▸ **Prompt**: Reproduce the listing starting with the line containing "You are a computer-use" and going on through the line containing "point(13,22)", substituting "assistant" for "agent" and keeping everything else the same. Omit the pictures from your answer.
Start of Given records
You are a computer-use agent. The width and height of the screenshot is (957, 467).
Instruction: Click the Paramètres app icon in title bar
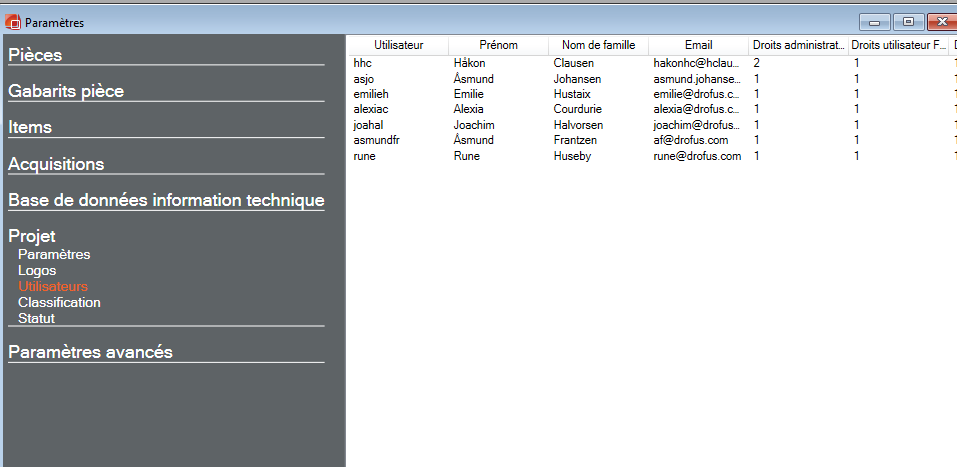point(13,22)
End of Given records
Start of Given records
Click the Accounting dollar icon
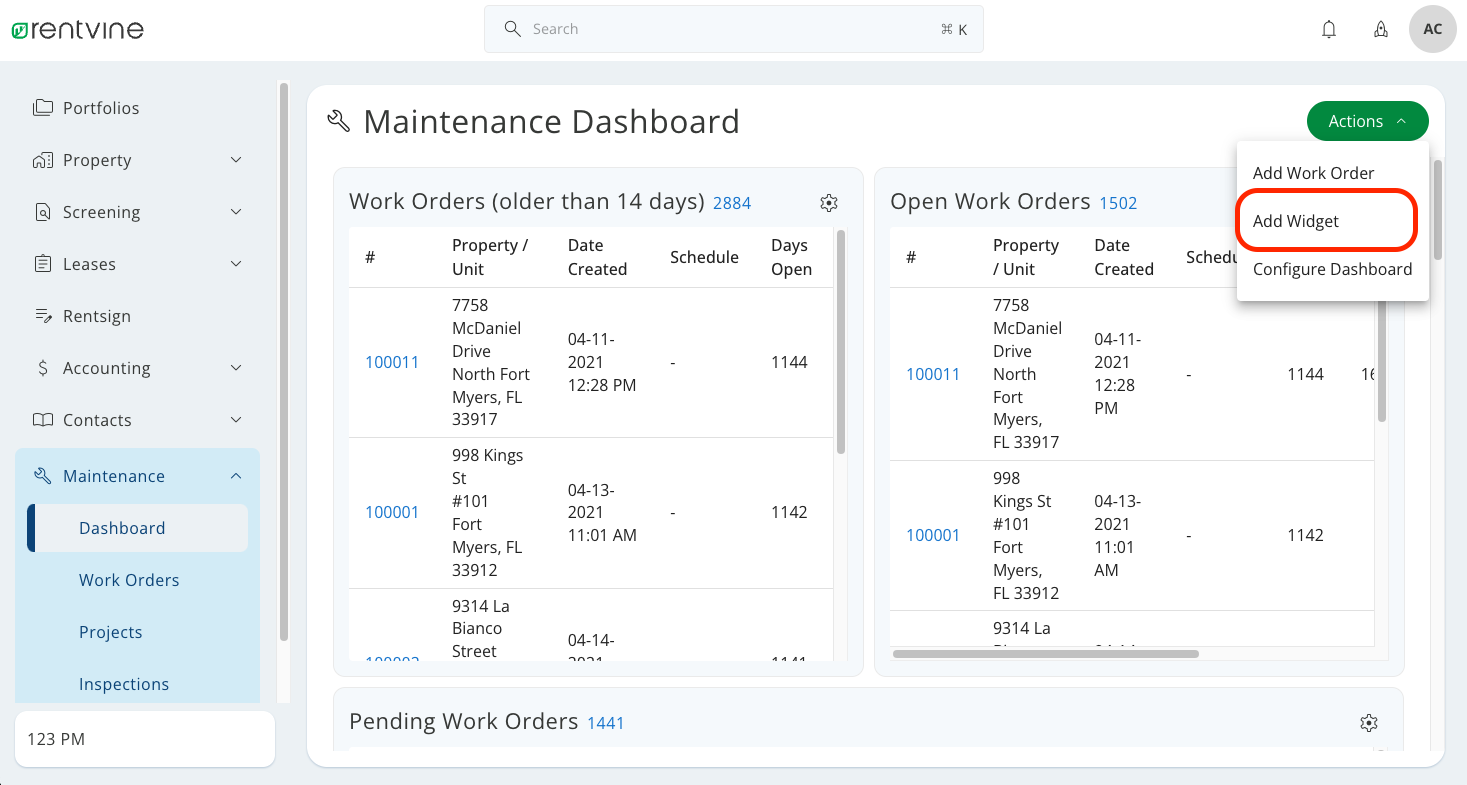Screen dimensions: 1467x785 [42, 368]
End of Given records
▸ **Solution to the problem**:
You are a computer-use assistant. The width and height of the screenshot is (957, 467).
Instruction: Click the Paramètres app icon in title bar
point(13,22)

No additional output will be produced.